### PROBLEM TO SOLVE
Each of the entries should be output exactly, with nothing left out.
---+---
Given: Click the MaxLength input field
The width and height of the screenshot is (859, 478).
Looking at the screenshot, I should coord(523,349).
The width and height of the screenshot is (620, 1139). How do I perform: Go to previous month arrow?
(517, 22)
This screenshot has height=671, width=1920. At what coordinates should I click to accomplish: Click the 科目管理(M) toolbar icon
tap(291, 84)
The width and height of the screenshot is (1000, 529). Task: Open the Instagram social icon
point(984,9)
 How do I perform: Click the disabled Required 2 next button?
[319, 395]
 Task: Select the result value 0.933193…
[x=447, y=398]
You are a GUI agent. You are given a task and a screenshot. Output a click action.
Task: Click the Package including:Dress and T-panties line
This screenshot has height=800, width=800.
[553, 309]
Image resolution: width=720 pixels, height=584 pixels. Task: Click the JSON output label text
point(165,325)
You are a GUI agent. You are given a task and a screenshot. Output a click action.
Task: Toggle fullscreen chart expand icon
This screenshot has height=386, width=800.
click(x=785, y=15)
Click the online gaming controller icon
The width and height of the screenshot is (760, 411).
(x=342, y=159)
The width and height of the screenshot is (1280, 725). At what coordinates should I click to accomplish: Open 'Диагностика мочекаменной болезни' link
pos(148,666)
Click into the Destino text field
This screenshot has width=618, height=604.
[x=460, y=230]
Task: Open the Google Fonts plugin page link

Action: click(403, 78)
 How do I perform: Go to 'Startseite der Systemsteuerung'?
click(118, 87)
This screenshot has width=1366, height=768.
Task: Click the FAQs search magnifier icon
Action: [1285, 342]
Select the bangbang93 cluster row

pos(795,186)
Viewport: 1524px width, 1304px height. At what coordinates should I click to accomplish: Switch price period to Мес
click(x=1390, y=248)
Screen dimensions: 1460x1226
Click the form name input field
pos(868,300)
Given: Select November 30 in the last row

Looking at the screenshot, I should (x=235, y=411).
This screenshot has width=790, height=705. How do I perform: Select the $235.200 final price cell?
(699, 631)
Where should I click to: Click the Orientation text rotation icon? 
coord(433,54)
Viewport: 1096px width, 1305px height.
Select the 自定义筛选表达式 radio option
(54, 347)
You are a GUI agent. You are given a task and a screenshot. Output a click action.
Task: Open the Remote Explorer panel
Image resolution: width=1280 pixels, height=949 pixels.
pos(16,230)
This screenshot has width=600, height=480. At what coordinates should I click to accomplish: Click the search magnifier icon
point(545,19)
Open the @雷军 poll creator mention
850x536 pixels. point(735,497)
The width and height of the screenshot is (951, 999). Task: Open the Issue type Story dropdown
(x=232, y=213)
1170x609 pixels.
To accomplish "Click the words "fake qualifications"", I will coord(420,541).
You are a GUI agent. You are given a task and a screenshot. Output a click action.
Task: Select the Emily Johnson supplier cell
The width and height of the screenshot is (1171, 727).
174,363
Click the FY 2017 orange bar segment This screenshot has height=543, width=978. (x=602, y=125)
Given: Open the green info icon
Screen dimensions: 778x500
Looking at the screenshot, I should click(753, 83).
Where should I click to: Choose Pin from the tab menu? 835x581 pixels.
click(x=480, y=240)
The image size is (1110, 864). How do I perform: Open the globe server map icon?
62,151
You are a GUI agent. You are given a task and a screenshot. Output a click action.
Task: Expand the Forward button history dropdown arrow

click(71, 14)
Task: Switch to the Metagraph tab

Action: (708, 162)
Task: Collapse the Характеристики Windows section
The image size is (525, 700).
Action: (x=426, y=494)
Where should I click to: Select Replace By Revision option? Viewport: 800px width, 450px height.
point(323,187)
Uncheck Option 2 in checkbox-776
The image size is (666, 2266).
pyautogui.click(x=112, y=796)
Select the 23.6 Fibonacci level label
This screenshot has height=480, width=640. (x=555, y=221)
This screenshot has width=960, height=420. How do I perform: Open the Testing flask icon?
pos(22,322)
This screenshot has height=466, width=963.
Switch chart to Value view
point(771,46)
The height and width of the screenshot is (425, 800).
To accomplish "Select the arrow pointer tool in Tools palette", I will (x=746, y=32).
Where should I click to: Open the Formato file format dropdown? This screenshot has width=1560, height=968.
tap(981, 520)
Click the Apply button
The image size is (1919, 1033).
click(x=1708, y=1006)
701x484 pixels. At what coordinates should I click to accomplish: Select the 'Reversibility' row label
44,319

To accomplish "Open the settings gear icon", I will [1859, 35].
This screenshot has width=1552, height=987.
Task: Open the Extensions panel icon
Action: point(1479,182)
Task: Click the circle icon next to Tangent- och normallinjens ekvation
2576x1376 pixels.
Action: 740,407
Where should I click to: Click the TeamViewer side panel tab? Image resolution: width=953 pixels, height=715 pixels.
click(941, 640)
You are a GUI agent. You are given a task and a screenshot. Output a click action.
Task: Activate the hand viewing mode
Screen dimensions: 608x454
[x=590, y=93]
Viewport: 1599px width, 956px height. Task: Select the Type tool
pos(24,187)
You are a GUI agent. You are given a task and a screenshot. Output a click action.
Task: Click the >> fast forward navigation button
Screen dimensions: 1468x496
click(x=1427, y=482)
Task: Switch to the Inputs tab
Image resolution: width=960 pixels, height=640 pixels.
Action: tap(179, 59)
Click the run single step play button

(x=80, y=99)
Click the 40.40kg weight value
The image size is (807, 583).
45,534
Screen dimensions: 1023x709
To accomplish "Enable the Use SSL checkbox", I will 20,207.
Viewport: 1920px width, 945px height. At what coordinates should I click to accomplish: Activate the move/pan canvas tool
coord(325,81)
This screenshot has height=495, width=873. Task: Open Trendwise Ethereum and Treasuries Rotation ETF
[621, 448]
---+---
### OUTPUT
Given: Click the MaxLength input field
The width and height of the screenshot is (859, 478).
Looking at the screenshot, I should coord(523,349).
The width and height of the screenshot is (620, 1139). How do I perform: Go to previous month arrow?
(517, 22)
This screenshot has height=671, width=1920. At what coordinates should I click to accomplish: Click the 科目管理(M) toolbar icon
tap(291, 84)
The width and height of the screenshot is (1000, 529). Task: Open the Instagram social icon
point(984,9)
 How do I perform: Click the disabled Required 2 next button?
[319, 395]
 Task: Select the result value 0.933193…
[x=447, y=398]
You are a GUI agent. You are given a task and a screenshot. Output a click action.
Task: Click the Package including:Dress and T-panties line
This screenshot has height=800, width=800.
[553, 309]
Image resolution: width=720 pixels, height=584 pixels. Task: Click the JSON output label text
point(165,325)
You are a GUI agent. You are given a task and a screenshot. Output a click action.
Task: Toggle fullscreen chart expand icon
This screenshot has height=386, width=800.
click(x=785, y=15)
Click the online gaming controller icon
The width and height of the screenshot is (760, 411).
(x=342, y=159)
The width and height of the screenshot is (1280, 725). At what coordinates should I click to accomplish: Open 'Диагностика мочекаменной болезни' link
pos(148,666)
Click into the Destino text field
This screenshot has width=618, height=604.
[x=460, y=230]
Task: Open the Google Fonts plugin page link

Action: click(403, 78)
 How do I perform: Go to 'Startseite der Systemsteuerung'?
click(118, 87)
This screenshot has width=1366, height=768.
Task: Click the FAQs search magnifier icon
Action: [1285, 342]
Select the bangbang93 cluster row

pos(795,186)
Viewport: 1524px width, 1304px height. At what coordinates should I click to accomplish: Switch price period to Мес
click(x=1390, y=248)
Screen dimensions: 1460x1226
Click the form name input field
pos(868,300)
Given: Select November 30 in the last row

Looking at the screenshot, I should (x=235, y=411).
This screenshot has width=790, height=705. How do I perform: Select the $235.200 final price cell?
(699, 631)
Where should I click to: Click the Orientation text rotation icon? 
coord(433,54)
Viewport: 1096px width, 1305px height.
Select the 自定义筛选表达式 radio option
(54, 347)
You are a GUI agent. You are given a task and a screenshot. Output a click action.
Task: Open the Remote Explorer panel
Image resolution: width=1280 pixels, height=949 pixels.
pos(16,230)
This screenshot has width=600, height=480. At what coordinates should I click to accomplish: Click the search magnifier icon
point(545,19)
Open the @雷军 poll creator mention
850x536 pixels. point(735,497)
The width and height of the screenshot is (951, 999). Task: Open the Issue type Story dropdown
(x=232, y=213)
1170x609 pixels.
To accomplish "Click the words "fake qualifications"", I will coord(420,541).
You are a GUI agent. You are given a task and a screenshot. Output a click action.
Task: Select the Emily Johnson supplier cell
The width and height of the screenshot is (1171, 727).
174,363
Click the FY 2017 orange bar segment This screenshot has height=543, width=978. (x=602, y=125)
Given: Open the green info icon
Screen dimensions: 778x500
Looking at the screenshot, I should click(753, 83).
Where should I click to: Choose Pin from the tab menu? 835x581 pixels.
click(x=480, y=240)
The image size is (1110, 864). How do I perform: Open the globe server map icon?
62,151
You are a GUI agent. You are given a task and a screenshot. Output a click action.
Task: Expand the Forward button history dropdown arrow

click(71, 14)
Task: Switch to the Metagraph tab

Action: (708, 162)
Task: Collapse the Характеристики Windows section
The image size is (525, 700).
Action: (x=426, y=494)
Where should I click to: Select Replace By Revision option? Viewport: 800px width, 450px height.
point(323,187)
Uncheck Option 2 in checkbox-776
The image size is (666, 2266).
pyautogui.click(x=112, y=796)
Select the 23.6 Fibonacci level label
This screenshot has height=480, width=640. (x=555, y=221)
This screenshot has width=960, height=420. How do I perform: Open the Testing flask icon?
pos(22,322)
This screenshot has height=466, width=963.
Switch chart to Value view
point(771,46)
The height and width of the screenshot is (425, 800).
To accomplish "Select the arrow pointer tool in Tools palette", I will (x=746, y=32).
Where should I click to: Open the Formato file format dropdown? This screenshot has width=1560, height=968.
tap(981, 520)
Click the Apply button
The image size is (1919, 1033).
click(x=1708, y=1006)
701x484 pixels. At what coordinates should I click to accomplish: Select the 'Reversibility' row label
44,319

To accomplish "Open the settings gear icon", I will [1859, 35].
This screenshot has width=1552, height=987.
Task: Open the Extensions panel icon
Action: point(1479,182)
Task: Click the circle icon next to Tangent- och normallinjens ekvation
2576x1376 pixels.
Action: 740,407
Where should I click to: Click the TeamViewer side panel tab? Image resolution: width=953 pixels, height=715 pixels.
click(941, 640)
You are a GUI agent. You are given a task and a screenshot. Output a click action.
Task: Activate the hand viewing mode
Screen dimensions: 608x454
[x=590, y=93]
Viewport: 1599px width, 956px height. Task: Select the Type tool
pos(24,187)
You are a GUI agent. You are given a task and a screenshot. Output a click action.
Task: Click the >> fast forward navigation button
Screen dimensions: 1468x496
click(x=1427, y=482)
Task: Switch to the Inputs tab
Image resolution: width=960 pixels, height=640 pixels.
Action: tap(179, 59)
Click the run single step play button

(x=80, y=99)
Click the 40.40kg weight value
The image size is (807, 583).
45,534
Screen dimensions: 1023x709
To accomplish "Enable the Use SSL checkbox", I will 20,207.
Viewport: 1920px width, 945px height. At what coordinates should I click to accomplish: Activate the move/pan canvas tool
coord(325,81)
This screenshot has height=495, width=873. Task: Open Trendwise Ethereum and Treasuries Rotation ETF
[621, 448]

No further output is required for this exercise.